=== Exercise details ===
In your reply, reproduce the lines from the first one below to the line containing "Click the horizontal scrollbar thumb", inclusive, exactly as they stand.

[Dataset records Boundary: Start]

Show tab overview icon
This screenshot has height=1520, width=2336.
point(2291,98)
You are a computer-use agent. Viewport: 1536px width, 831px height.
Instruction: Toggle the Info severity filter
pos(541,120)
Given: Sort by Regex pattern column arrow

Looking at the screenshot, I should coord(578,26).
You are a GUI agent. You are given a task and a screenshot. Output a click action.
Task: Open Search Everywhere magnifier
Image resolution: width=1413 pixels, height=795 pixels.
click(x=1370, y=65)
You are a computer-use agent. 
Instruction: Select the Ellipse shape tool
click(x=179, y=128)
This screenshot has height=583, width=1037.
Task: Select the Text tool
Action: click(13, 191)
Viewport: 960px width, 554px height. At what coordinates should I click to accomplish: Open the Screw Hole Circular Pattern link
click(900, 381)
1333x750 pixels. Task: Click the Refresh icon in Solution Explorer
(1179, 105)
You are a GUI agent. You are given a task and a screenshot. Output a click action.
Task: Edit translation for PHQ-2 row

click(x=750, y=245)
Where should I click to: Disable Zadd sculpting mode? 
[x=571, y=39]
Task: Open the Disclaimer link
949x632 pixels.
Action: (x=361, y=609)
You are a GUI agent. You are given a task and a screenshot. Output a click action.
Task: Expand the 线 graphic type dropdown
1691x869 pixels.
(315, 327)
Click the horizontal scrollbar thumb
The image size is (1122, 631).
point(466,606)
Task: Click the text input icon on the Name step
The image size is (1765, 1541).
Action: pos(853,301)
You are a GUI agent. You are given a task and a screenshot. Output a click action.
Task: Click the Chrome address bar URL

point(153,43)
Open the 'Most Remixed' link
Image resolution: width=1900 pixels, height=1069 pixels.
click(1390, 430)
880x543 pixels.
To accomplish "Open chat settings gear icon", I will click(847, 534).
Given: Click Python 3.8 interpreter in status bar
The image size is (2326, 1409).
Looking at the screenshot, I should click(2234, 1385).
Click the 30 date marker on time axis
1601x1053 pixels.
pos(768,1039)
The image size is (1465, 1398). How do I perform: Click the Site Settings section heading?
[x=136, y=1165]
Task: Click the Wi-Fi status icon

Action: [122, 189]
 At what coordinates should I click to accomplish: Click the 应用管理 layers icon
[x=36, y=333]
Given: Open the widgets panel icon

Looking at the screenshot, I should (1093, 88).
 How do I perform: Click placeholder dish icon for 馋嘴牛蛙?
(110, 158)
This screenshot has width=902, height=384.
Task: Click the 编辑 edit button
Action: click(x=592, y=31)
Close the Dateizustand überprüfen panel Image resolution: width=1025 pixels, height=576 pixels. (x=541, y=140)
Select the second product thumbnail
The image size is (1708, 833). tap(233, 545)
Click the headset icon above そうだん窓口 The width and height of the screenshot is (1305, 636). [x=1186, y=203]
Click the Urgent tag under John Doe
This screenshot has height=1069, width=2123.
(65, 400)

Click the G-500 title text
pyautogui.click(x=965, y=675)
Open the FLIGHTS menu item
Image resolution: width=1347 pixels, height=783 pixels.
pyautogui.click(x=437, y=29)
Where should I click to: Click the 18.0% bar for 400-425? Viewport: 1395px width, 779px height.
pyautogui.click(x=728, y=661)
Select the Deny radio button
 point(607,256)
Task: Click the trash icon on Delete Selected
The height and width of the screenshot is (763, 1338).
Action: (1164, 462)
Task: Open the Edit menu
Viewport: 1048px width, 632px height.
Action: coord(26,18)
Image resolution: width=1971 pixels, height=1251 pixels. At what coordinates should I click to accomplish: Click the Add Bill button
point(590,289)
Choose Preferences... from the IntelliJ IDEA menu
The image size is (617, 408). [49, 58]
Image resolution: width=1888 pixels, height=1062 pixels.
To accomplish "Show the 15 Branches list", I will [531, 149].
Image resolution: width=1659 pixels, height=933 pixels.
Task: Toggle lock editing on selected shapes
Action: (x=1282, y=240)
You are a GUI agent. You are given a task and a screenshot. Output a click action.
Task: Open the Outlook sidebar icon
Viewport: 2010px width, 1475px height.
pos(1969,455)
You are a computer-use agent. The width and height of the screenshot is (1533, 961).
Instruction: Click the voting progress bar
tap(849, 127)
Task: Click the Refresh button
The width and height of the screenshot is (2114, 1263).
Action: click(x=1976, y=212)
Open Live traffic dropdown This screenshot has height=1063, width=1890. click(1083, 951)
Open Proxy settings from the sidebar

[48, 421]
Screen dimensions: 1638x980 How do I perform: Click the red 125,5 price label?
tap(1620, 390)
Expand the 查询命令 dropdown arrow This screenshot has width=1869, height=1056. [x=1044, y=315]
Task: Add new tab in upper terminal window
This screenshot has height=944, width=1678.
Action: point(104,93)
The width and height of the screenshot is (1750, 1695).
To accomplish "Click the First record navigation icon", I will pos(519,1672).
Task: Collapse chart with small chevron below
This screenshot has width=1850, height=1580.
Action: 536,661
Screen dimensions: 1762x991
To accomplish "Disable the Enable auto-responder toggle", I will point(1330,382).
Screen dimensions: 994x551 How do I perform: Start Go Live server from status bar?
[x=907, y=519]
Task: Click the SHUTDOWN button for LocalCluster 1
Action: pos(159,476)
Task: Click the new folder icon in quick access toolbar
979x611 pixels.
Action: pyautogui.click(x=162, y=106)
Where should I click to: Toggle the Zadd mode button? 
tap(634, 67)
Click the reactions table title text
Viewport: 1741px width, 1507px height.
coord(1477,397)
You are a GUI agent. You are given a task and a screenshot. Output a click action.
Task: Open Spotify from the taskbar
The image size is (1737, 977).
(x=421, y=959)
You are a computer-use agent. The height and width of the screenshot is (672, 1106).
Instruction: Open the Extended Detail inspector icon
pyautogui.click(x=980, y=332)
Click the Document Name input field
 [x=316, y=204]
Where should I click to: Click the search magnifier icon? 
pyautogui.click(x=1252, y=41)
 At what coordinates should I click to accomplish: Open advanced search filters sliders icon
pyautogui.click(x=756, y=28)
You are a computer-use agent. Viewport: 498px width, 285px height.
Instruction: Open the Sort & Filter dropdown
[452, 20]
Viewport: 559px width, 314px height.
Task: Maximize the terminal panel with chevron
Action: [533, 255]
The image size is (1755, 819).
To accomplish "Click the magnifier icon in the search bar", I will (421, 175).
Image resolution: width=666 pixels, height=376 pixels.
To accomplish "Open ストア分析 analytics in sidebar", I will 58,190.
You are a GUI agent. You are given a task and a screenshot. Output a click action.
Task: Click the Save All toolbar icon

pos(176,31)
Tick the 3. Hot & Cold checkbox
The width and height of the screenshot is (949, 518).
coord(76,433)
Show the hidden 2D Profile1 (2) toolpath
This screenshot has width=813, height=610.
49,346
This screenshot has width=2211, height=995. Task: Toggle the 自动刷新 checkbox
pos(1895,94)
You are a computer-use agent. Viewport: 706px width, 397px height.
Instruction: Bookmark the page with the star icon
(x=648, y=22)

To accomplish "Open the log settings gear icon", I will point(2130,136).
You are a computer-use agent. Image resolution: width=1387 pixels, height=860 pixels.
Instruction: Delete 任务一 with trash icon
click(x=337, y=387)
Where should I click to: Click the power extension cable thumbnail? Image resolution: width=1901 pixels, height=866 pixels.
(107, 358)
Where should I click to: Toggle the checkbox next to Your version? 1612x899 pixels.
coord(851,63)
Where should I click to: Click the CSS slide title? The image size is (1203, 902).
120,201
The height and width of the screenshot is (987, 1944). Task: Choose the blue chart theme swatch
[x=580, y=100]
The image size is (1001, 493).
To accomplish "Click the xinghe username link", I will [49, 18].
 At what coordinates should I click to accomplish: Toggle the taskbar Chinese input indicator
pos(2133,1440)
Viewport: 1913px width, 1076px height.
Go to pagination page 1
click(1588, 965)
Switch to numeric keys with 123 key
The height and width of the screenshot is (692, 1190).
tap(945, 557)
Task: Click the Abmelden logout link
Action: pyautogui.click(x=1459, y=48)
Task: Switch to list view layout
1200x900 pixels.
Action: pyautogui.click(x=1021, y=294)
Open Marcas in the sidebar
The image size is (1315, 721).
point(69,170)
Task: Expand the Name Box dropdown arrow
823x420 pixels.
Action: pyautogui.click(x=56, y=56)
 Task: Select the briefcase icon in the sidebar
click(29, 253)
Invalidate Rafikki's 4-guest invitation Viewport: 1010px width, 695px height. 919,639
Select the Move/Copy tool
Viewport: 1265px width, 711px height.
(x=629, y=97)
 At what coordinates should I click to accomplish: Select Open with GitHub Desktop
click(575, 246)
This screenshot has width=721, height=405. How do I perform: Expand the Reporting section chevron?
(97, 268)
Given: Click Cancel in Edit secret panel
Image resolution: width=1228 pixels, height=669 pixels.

[Dataset records Boundary: End]

=== Task output ===
Show tab overview icon
This screenshot has height=1520, width=2336.
point(2291,98)
You are a computer-use agent. Viewport: 1536px width, 831px height.
Instruction: Toggle the Info severity filter
pos(541,120)
Given: Sort by Regex pattern column arrow

Looking at the screenshot, I should coord(578,26).
You are a GUI agent. You are given a task and a screenshot. Output a click action.
Task: Open Search Everywhere magnifier
Image resolution: width=1413 pixels, height=795 pixels.
click(x=1370, y=65)
You are a computer-use agent. 
Instruction: Select the Ellipse shape tool
click(x=179, y=128)
This screenshot has height=583, width=1037.
Task: Select the Text tool
Action: click(13, 191)
Viewport: 960px width, 554px height. At what coordinates should I click to accomplish: Open the Screw Hole Circular Pattern link
click(900, 381)
1333x750 pixels. Task: Click the Refresh icon in Solution Explorer
(1179, 105)
You are a GUI agent. You are given a task and a screenshot. Output a click action.
Task: Edit translation for PHQ-2 row

click(x=750, y=245)
Where should I click to: Disable Zadd sculpting mode? 
[x=571, y=39]
Task: Open the Disclaimer link
949x632 pixels.
Action: (x=361, y=609)
You are a GUI agent. You are given a task and a screenshot. Output a click action.
Task: Expand the 线 graphic type dropdown
1691x869 pixels.
(315, 327)
Click the horizontal scrollbar thumb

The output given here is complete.